2.5 Patient samples and IHC diagnosis
Twenty-six GBM and 26 LGG samples were collected from the Shariati Hospital affiliated with Tehran University of Medical Sciences (TUMS). Pathological diagnosis and immunohistochemical analysis of the tumor type was carried out by an expert neuropathologist based on the World Health Organization classification of tumors (grade I to IV). The histopathological diagnosis of the obtained tissue samples was conducted based on immunohistochemical detection of the following proteins: GFAP, OLIG2, p53, KI67, IDH1, ATRX, EGFR. All samples were included in the immunohistochemical and Real-Time PCR analyses. Tumor samples were all collected in RNA Later immediately after surgical resection and stored at -80° centigrade until RNA extraction. Written informed consent was obtained from all patients enrolled in this study. This study fully conforms to the ethical standards of Tehran University of Medical Sciences and the 1975 Helsinki Declaration.

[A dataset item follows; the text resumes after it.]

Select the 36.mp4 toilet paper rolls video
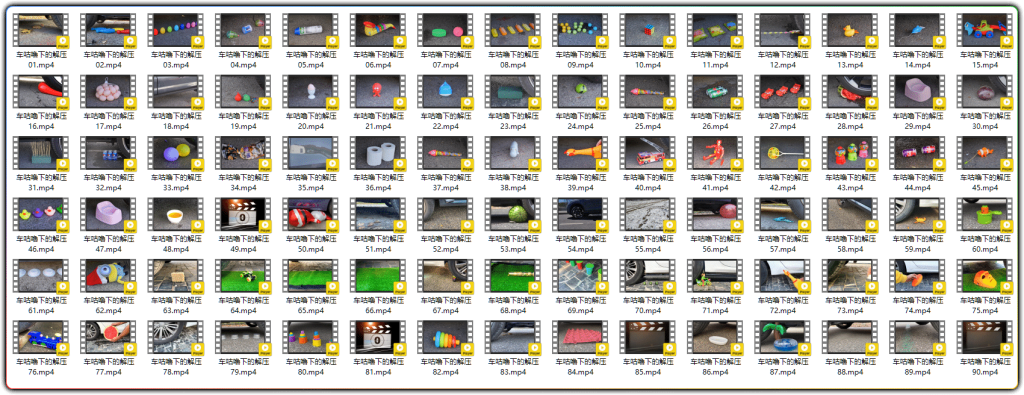This screenshot has width=1024, height=395. [x=377, y=153]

2.6. RNA extraction, cDNA synthesis and quantitative Real-Time PCR
RiboEx™ (GeneAll) was used for RNA extraction and RNA extraction was carried out based on manufacturer’s protocol. Presence of genomic contamination was checked by agarose gel electrophoresis before cDNA synthesis. RNA concentration and presence of contaminants were determined using the NanoDrop 2000 spectrophotometer (Thermo Scientific). cDNA synthesis was performed using the PrimeScript RT reagent (TakaraBio Inc, Shiga, Japan) and qRT-PCR was carried out using the AMPLIQON Real Q Plus 2× Master Mix Green low ROX in the Light Cycler® 96 System (Roche Life Science, Germany) based on the manufacturer’s instructions. Real-time PCR was conducted in duplicates. Primers were designed using the Oligo software and were blasted to check their specificity afterwards. Primer sequences are presented in Table.1 below. Standard curves were created for the setup of the primers and the primers were set up with efficiency equal with 2. Relative quantification of target gene expression was performed using the 2–∆∆Ct method with B2M as the normalizer gene. The Real-time procedure for each sample was as follows:
Incubation for 10 min at 95°C followed by 40 cycles of elongation including 10 s at 95°C and 30 s at 60 °C. To exclude presence of any primer dimers or by-products, dissociation curves were carefully analyzed to check the specificity of the product melting peak. The PCR products were ultimately confirmed by 2% agarose gel electrophoresis.
Table 1.
primers sequences
Gene
|
Forward primer
|
Reverse primer
|
OBI1-AS1
|
GCCCTGAAGCATACCAAAATGT
|
CACAGAAAGTGCCCAAGAGGT
|
B2M
|
AGATGAGTATGCCTGCCGTG
|
GCGGCATCTTCAAACCTCCA
|
2.7. Statistical analysis
The Q-Q plot was used to assess normal distribution of the data. The Mann-Whitney test was carried out for comparison of groups. The ROC curve and the Area Under the Curve (AUC) were used to evaluate the sensitivity and specificity of the LncRNA in distinguishing GBM from LGG. A p-value less than 0.05 was deemed statistically significant for a confidence interval of 95%. Statistical analysis was performed with GraphPad Prism8.